Pordenone — Pordenone si prepara a un’edizione di Dedica che promette scintille. Dal 14 al 21 marzo 2026 il protagonista assoluto sarà Sorj Chalandon, uno scrittore che non racconta semplicemente il mondo: lo affronta, lo attraversa, lo scolpisce con la parola. Reporter di guerra, voce scomoda, autore capace di trasformare la memoria in emozione pura, Chalandon porta al festival un universo narrativo che lascia il segno.
di Monia Settimi
Dopo oltre trent’anni in prima linea per Libération, tra Irlanda del Nord, Libano, Ruanda, Medio Oriente, Chalandon ha raccolto storie che bruciano. Per i suoi reportage ha ricevuto il Premio Albert-Londres, l’Oscar del giornalismo francese. Ma il vero colpo di scena arriva quando queste esperienze diventano romanzi: lingua affilata, ritmo serrato, emozioni che esplodono sulla pagina. I suoi temi sono potenti — tradimento, paternità, bugie, guerra, redenzione — e li affronta senza veli, con una sincerità che disarma.
Dedica 2026 porterà il pubblico nel cuore del suo mondo: una settimana di incontri, spettacoli, letture e conversazioni che promettono intensità. L’apertura vedrà Chalandon dialogare con Andrea Tarabbia, Premio Campiello e autore della monografia Dedica a Sorj Chalandon. Tarabbia lo ha definito «uno scrittore che trasforma il dolore in conoscenza condivisa», un artista che parte dalla propria vita ma la reinventa per toccare chi legge.
E la vita di Chalandon ha davvero materia da romanzo: una fuga da casa a soli diciassette anni, la Parigi ribollente del dopo ’68, l’impegno politico, la sopravvivenza tra stazioni e strade, e poi la grande stagione del giornalismo nei luoghi dove la Storia ferisce. Tutto questo torna nei suoi libri, ma filtrato da una immaginazione che sa farsi lama e carezza allo stesso tempo.
Il rapporto tormentato col padre bugiardo e autoritario segna romanzi come La professione del padre, diventato un punto di riferimento per molti lettori. Il tradimento domina Il mio traditore e Chiederò perdono ai sogni, due romanzi gemelli che rivelano quanto sia sottile la linea che divide fiducia e crollo. E la guerra, osservata senza filtro, esplode in La quarta parete, dove il teatro diventa un atto di sfida alla violenza.
In concomitanza con il festival uscirà anche il nuovo romanzo, Il libro di Kells, pubblicato da Guanda: un racconto impregnato di autobiografia, che ritorna agli anni in cui Chalandon cercava sé stesso fuggendo dal mondo che lo aveva ferito.
Dedica, ancora una volta, dimostra di non avere paura di scegliere autori che scuotono.
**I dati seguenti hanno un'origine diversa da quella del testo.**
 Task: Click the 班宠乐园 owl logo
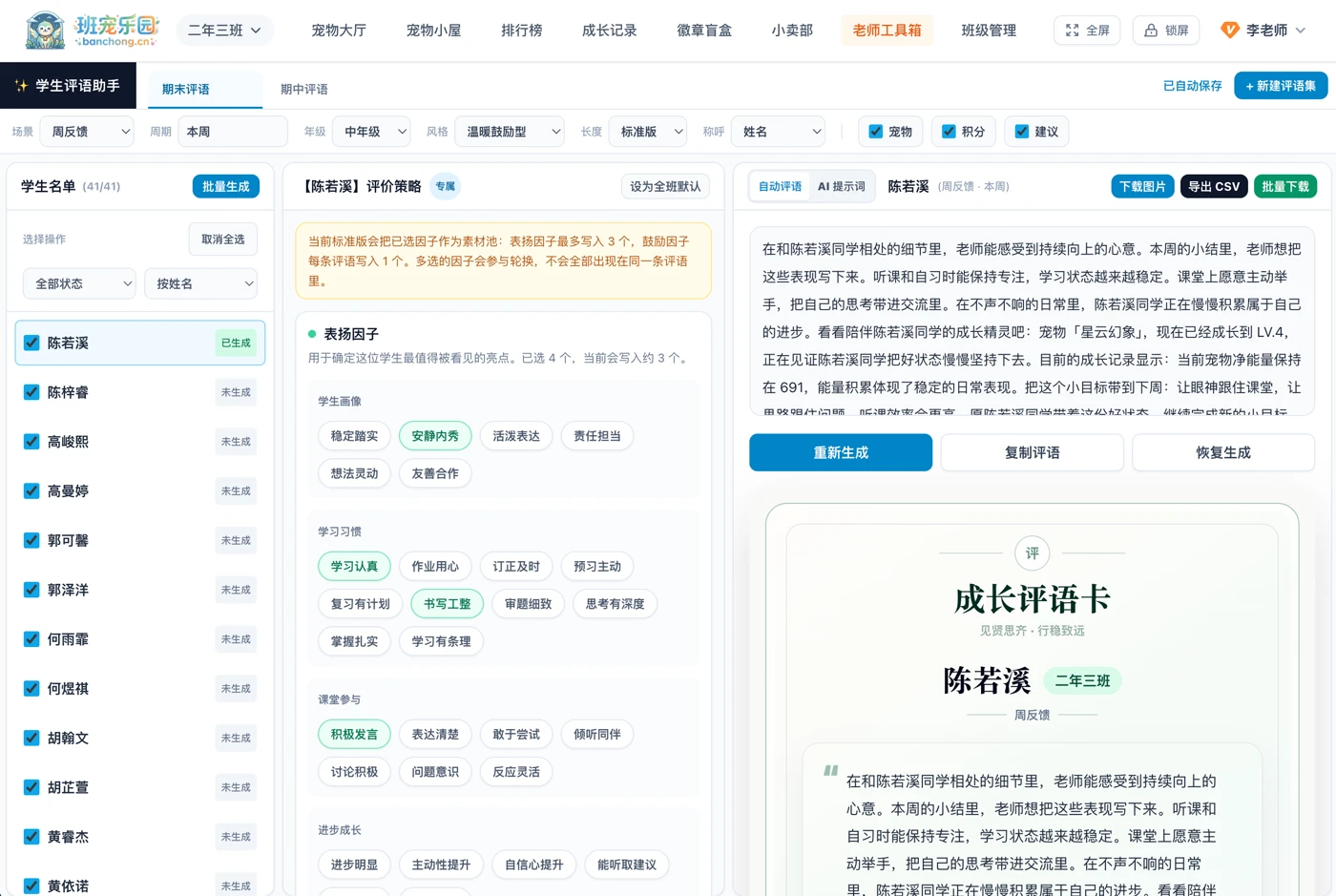(45, 31)
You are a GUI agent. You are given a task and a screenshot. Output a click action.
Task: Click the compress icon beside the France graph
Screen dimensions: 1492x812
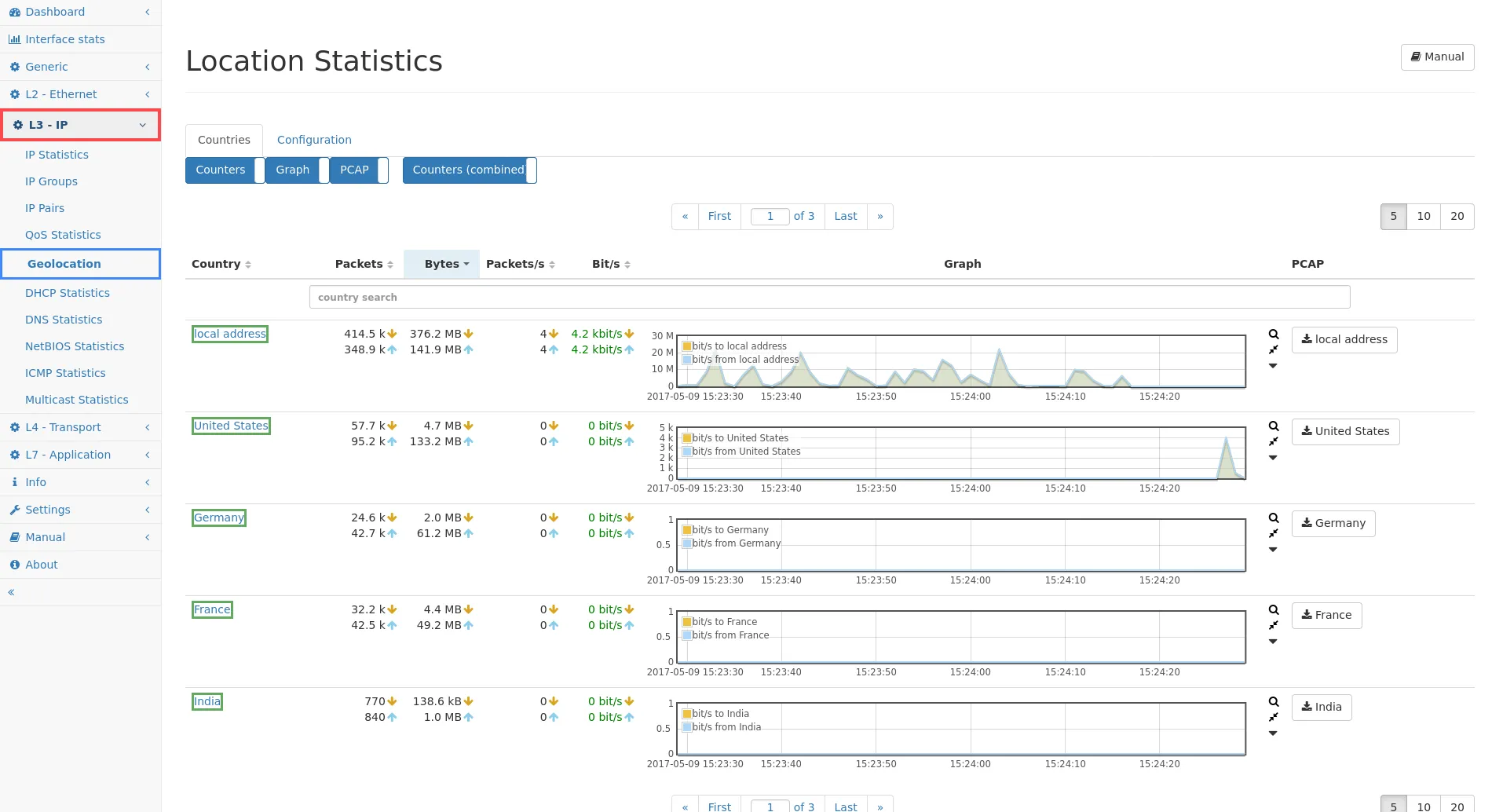pyautogui.click(x=1274, y=625)
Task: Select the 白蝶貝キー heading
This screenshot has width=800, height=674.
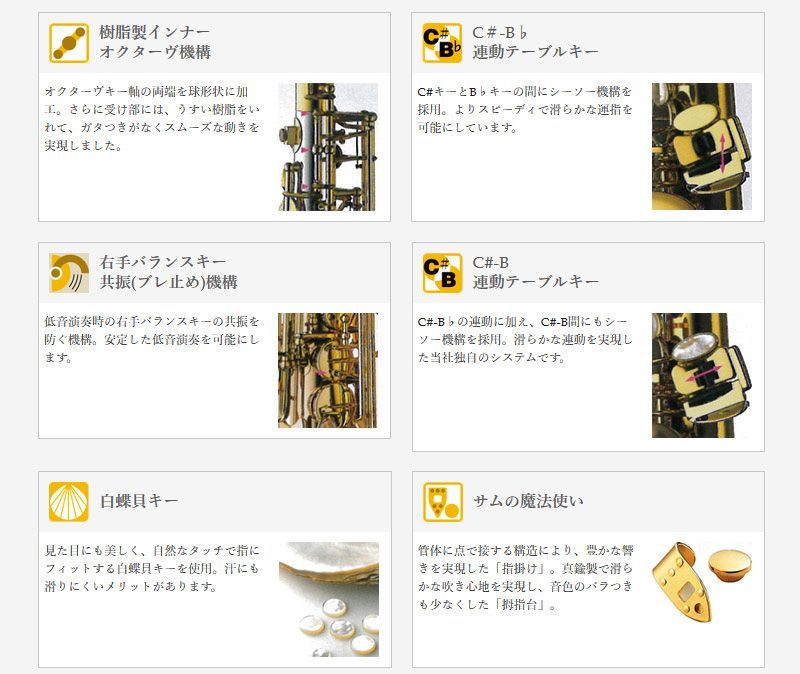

Dopo Magris, Tabucchi, Maalouf, Gordimer, Auster, Soyinka, Kerangal, Pérez-Reverte, la presenza di Chalandon conferma la vocazione del festival: portare a Pordenone voci che illuminano il presente con profondità rara.
Anche per questa edizione sarà disponibile la DedicaCard, che offre sconti in librerie e negozi convenzionati, oltre ad accessi facilitati e vantaggi durante il festival. Un piccolo pass per sostenere una manifestazione che da oltre trent’anni fa una cosa sola, e bene: mettere la grande letteratura al centro della scena.